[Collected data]
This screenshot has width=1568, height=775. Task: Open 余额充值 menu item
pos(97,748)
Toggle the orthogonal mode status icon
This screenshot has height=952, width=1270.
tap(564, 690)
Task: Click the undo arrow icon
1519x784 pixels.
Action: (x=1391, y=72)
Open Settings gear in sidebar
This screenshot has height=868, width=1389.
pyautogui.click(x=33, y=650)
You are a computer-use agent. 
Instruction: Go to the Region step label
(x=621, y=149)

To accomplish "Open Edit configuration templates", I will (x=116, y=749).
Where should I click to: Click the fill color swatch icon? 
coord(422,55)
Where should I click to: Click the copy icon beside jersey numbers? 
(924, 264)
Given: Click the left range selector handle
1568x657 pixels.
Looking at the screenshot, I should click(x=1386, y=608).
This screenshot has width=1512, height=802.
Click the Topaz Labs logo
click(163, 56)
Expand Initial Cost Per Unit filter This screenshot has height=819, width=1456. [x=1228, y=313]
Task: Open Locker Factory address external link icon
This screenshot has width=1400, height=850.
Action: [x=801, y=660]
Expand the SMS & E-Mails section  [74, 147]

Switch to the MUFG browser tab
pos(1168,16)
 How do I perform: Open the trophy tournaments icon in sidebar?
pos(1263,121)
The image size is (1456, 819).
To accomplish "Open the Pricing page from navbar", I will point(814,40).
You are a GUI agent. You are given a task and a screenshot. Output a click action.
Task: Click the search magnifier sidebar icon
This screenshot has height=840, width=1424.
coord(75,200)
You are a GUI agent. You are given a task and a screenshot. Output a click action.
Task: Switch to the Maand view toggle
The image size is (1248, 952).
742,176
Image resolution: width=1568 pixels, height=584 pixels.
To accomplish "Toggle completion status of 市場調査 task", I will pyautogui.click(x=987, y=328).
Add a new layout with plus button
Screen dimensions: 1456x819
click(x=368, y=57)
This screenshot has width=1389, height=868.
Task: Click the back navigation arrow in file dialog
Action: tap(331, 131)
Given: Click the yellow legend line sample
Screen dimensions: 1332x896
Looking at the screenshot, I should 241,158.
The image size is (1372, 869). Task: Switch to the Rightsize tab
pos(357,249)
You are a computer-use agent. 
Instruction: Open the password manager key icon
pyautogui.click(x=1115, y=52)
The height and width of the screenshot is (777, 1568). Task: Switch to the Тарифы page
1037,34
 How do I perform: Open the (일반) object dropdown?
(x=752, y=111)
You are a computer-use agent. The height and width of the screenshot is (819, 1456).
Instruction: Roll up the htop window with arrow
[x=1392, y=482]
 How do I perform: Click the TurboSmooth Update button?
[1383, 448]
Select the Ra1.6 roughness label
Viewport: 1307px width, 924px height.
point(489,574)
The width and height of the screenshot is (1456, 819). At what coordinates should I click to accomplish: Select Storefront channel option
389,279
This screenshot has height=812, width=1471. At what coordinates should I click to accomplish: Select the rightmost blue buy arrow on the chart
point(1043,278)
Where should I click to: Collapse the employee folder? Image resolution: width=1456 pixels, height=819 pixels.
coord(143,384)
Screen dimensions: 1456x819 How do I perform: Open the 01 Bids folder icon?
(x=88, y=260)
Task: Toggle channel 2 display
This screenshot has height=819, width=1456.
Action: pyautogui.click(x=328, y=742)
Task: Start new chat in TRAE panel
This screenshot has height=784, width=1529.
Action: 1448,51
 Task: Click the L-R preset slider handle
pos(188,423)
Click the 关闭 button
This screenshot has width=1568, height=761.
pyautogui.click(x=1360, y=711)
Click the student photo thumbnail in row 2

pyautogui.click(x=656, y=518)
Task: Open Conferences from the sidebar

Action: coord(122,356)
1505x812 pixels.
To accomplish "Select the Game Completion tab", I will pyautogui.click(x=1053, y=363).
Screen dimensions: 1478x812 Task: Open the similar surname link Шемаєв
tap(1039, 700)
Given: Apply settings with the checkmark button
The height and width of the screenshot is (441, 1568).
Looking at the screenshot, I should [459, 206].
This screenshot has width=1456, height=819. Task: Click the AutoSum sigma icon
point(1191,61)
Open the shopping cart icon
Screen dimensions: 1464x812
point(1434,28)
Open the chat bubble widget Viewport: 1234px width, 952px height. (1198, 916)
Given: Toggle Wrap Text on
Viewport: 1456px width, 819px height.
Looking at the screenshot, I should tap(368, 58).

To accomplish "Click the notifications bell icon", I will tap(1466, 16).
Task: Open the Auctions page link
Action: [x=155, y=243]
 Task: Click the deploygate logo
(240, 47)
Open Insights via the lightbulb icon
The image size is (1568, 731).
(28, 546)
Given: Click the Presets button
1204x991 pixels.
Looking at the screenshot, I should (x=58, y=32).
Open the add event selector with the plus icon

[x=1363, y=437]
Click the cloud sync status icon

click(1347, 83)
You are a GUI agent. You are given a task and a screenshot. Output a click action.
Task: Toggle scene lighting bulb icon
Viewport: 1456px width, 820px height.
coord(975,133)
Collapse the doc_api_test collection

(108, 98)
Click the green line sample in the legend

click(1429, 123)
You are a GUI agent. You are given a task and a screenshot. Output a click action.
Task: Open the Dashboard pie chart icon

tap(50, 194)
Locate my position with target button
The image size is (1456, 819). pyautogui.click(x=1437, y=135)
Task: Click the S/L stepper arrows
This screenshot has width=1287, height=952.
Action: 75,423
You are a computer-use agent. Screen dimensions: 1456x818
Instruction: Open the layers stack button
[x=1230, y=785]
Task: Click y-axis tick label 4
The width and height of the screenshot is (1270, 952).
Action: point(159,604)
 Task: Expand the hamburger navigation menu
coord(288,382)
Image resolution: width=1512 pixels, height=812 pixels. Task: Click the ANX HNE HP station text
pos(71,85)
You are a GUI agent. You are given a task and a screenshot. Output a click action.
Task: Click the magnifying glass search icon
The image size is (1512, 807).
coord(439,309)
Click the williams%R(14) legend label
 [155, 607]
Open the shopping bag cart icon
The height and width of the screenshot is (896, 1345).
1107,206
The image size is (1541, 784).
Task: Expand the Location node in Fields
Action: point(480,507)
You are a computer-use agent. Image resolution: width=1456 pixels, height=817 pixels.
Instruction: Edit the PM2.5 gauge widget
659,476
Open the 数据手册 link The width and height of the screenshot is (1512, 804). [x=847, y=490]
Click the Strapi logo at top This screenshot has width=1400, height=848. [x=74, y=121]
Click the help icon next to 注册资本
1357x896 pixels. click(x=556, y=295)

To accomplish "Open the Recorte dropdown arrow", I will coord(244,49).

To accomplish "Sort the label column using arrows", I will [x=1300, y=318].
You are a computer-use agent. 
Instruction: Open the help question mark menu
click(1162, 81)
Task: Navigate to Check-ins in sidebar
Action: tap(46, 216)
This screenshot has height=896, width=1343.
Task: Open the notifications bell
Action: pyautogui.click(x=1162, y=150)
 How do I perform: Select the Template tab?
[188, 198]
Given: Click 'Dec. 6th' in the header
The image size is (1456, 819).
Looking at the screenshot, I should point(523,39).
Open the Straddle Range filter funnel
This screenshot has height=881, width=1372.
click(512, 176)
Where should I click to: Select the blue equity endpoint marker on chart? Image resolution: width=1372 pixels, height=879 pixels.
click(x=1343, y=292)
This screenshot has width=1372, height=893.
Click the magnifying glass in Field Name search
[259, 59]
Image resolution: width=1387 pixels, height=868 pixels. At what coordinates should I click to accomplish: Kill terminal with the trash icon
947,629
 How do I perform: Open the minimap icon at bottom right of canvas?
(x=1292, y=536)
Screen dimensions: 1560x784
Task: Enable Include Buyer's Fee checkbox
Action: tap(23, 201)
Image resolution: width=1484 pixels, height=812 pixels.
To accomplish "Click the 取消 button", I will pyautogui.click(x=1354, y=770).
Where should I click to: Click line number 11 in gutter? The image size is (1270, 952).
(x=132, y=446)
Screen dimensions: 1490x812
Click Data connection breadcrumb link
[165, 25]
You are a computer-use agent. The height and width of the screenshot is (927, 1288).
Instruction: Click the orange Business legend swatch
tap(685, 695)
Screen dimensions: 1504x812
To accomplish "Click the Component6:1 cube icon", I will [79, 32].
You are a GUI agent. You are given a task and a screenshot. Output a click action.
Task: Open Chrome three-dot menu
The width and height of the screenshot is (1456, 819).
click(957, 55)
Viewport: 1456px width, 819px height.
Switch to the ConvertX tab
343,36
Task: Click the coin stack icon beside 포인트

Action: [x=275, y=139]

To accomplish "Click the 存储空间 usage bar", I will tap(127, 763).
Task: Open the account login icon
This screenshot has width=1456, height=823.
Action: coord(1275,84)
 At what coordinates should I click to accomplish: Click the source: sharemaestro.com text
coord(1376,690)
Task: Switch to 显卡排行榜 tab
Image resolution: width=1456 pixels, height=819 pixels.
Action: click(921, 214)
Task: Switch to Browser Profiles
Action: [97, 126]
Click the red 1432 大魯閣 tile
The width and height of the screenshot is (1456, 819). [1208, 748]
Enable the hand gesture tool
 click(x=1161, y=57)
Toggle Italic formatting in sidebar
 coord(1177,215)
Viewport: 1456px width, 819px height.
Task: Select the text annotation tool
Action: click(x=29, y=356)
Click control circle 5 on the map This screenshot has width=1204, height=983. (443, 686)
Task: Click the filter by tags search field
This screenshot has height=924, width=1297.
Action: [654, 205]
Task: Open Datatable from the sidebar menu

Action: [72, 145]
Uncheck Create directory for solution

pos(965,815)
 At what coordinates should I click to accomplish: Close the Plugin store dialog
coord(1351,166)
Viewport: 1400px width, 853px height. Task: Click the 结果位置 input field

TASK STATEMENT:
Answer with the number alone after tallying the lines of the entries above that contain the word "chat".

SOLUTION FOR THIS PROBLEM:
2